### DIRECTIONS
Copy out word for word the stretch of lines from the one containing "Where should I" through the last line, omitting the pictures.

▼▼▼

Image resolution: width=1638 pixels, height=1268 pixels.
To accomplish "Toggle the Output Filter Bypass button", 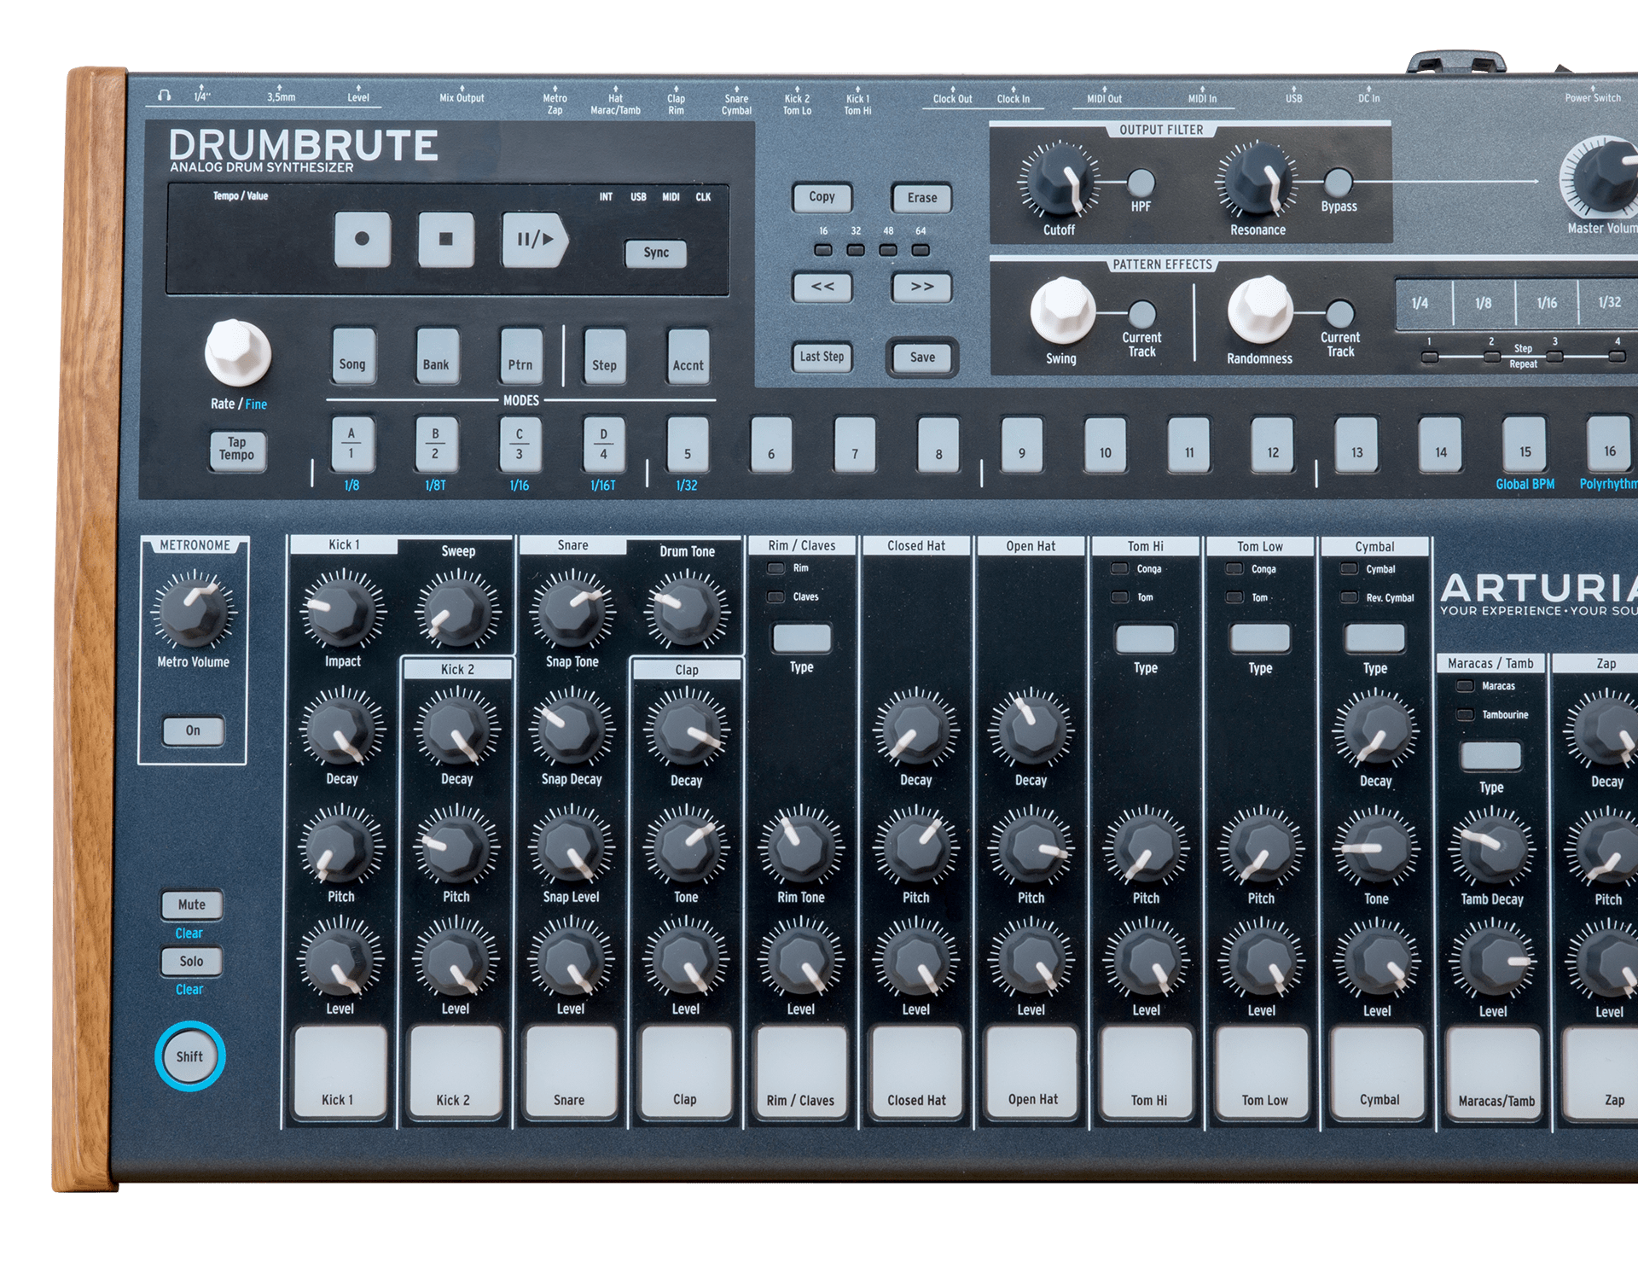I will click(x=1339, y=182).
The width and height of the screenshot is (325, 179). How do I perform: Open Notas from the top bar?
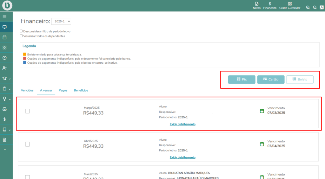[x=257, y=6]
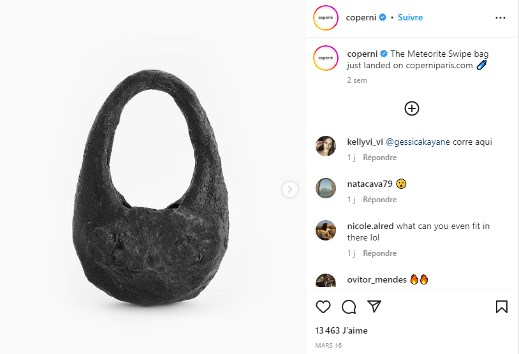Open the coperni username in header
This screenshot has width=519, height=354.
pyautogui.click(x=361, y=18)
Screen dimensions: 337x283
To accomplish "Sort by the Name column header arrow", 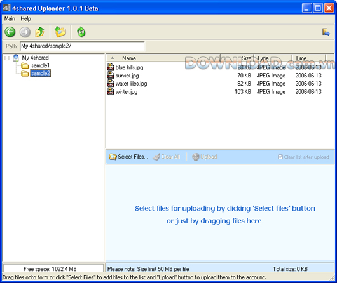I will pyautogui.click(x=112, y=58).
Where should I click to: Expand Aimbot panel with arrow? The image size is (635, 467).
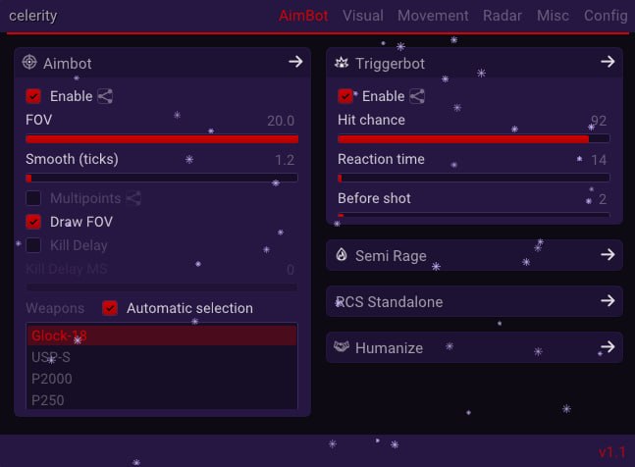tap(295, 62)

▲▲▲

### OUTPUT
Where should I click to: Expand Aimbot panel with arrow? The image size is (635, 467).
tap(295, 62)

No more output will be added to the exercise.